Ginger Baker – New Morning – Paris – 30 juin 2015
Aurait-il décidé de se produire avec un orchestre de bal musette que j’y serais allé. Il fallait absolument que je vois au moins une fois celui que je considère comme le meilleur batteur ayant jamais caressé (frappé ?) un tom avec Elvin Jones.
Cela peut sans doute paraître une banalité, mais quand Ginger Baker est derrière son instrument, il ne se contente pas de donner le rythme, il fait « vraiment » de la musique, chose rarissime pour un batteur.
Aux côtés d’Eric Clapton et de Jack Bruce, dans les temps reculés de la fin des années soixante, l’âge de pierre ou presque pour beaucoup de nos contemporains, l’homme a emmené le rock vers des contrés que seul Jimi Hendrix et l’Expérience ont foulés.
Mélangeant blues, jazz et rock, Cream assoira sa légende en quatre disques et trois petites années d’existence. Dynamitant tous les codes du genre, brulant les ponts afin que le voyage soit sans retour possible, ne laissant derrière lui que des cendres et d’éternels regrets.

----

■ **TRAVAIL DEMANDÉ**: Prolongez le compte rendu ci-dessus du concert de Ginger Baker au New Morning en reprenant juste après sa dernière phrase. La liste qui figure plus bas n'a aucun rôle dans cette consigne.

■ **DONNÉES DISPONIBLES**:
----

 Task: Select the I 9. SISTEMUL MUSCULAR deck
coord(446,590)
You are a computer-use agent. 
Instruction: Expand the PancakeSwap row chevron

----

■ **RÉPONSE**:
Excessif, comme tous ses congénères de l’époque, l’homme est à soixante-seize ans bientôt, dans un état de fatigue tout aussi extrême que ses excès d’antan. Pourtant, une fois assis derrière sa batterie, la prestation tient encore largement la route. Et même si l’on a pu se demander raisonnablement s’il arriverait à finir son concert hier soir, celui-ci avait une prestance indéniable.
Pas de concert de trois heures, pas de folie, plus de ce rock qui en a fait une star méconnue, mais l’homme est toujours solidement épaulé, notamment par un Pee Wee Ellis aux accents jazz, dont l’interprétation du St Thomas de Sonny Rollins enchante la salle.
Prenant sur lui pour venir à bout de sa grande fatigue, Ginger Baker nous emmène voyager sur le continent africain ou, du nord, magrébin, au Nigéria, ce grand ami et disciple de Fela Kuti fait un pont réussi entre le jazz afro américain et la musique africaine.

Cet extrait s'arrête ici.